- **ABOUT THIS TASK**: Give back the records below verbatim, please, but without a single image.

- **Excerpts from a dataset**:
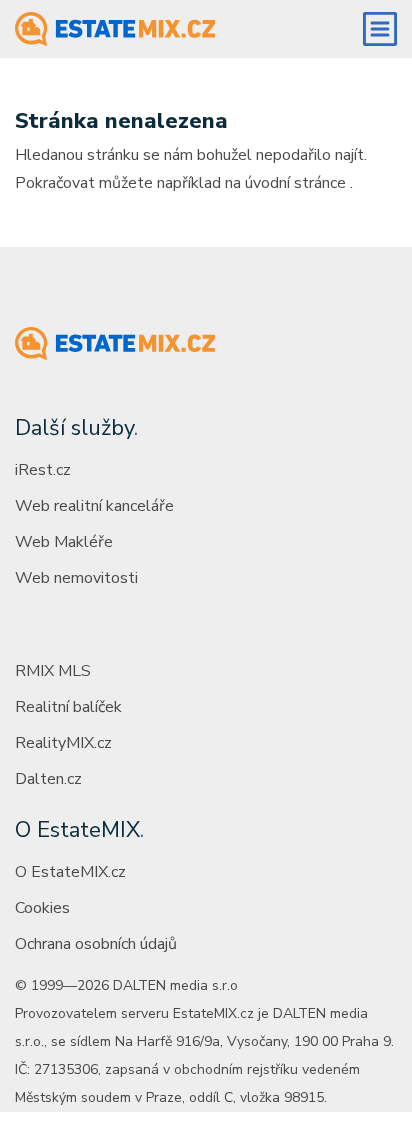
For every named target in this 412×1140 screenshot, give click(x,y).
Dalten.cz (48, 779)
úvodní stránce (295, 183)
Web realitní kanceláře (94, 506)
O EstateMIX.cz (70, 872)
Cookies (42, 908)
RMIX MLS (53, 671)
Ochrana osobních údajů (96, 944)
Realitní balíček (68, 707)
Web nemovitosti (76, 578)
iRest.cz (43, 470)
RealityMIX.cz (63, 743)
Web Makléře (64, 542)
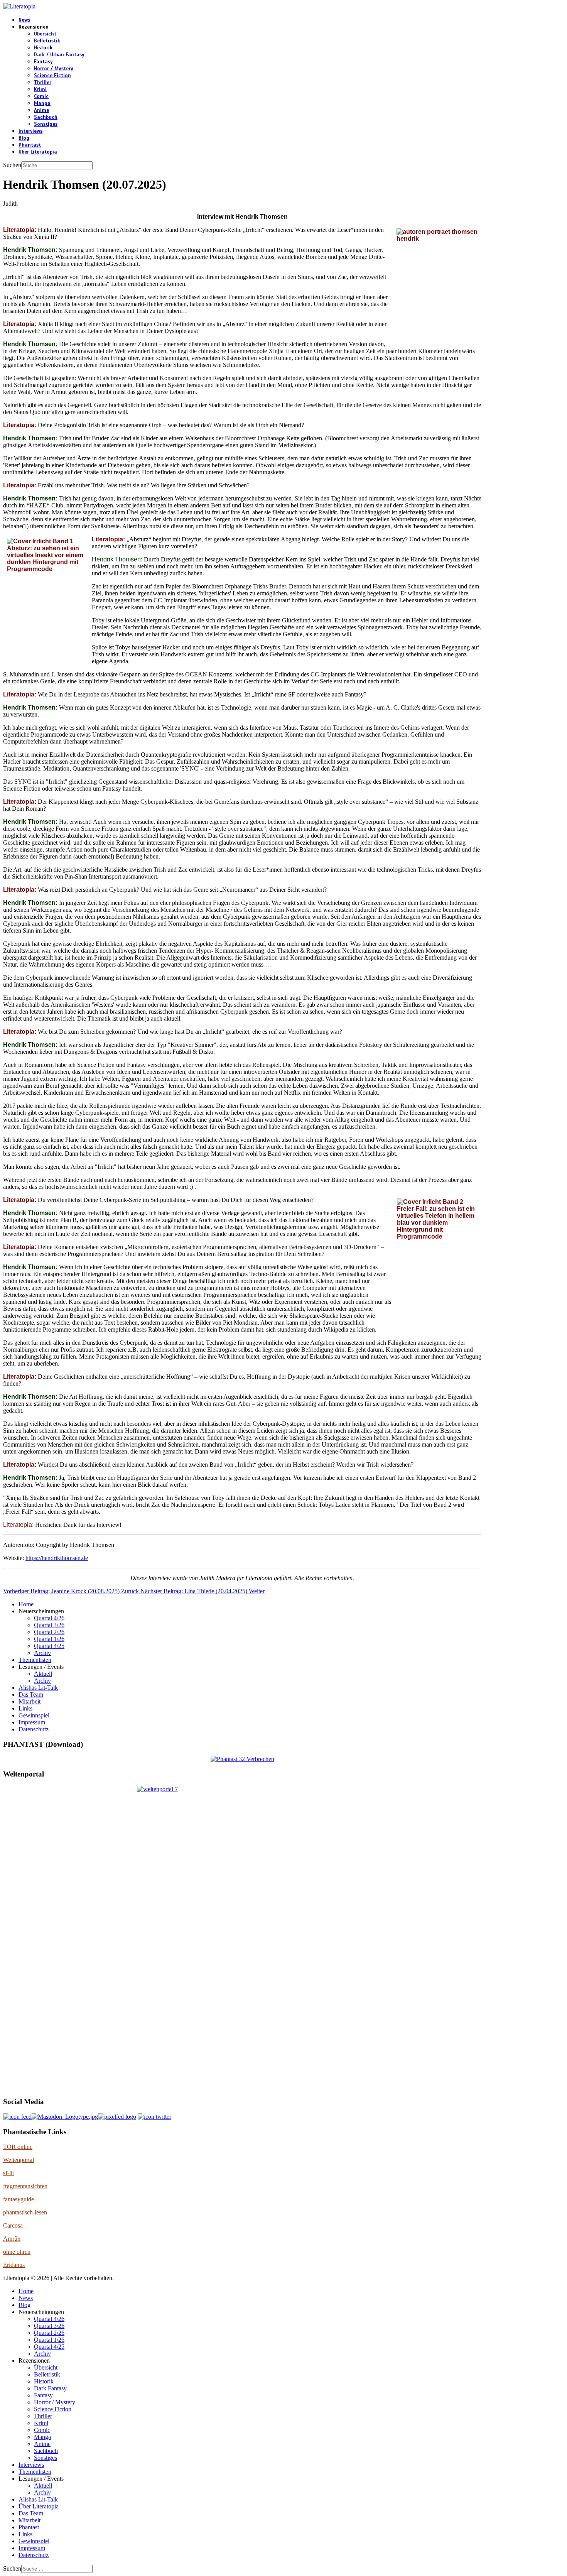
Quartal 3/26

- **TASK RESPONSE**:
For every named target in this 412×1140 screenshot, give click(x,y).
Dalten.cz (48, 779)
úvodní stránce (295, 183)
Web realitní kanceláře (94, 506)
O EstateMIX.cz (70, 872)
Cookies (42, 908)
RMIX MLS (53, 671)
Ochrana osobních údajů (96, 944)
Realitní balíček (68, 707)
Web nemovitosti (76, 578)
iRest.cz (43, 470)
RealityMIX.cz (63, 743)
Web Makléře (64, 542)
Quartal 3/26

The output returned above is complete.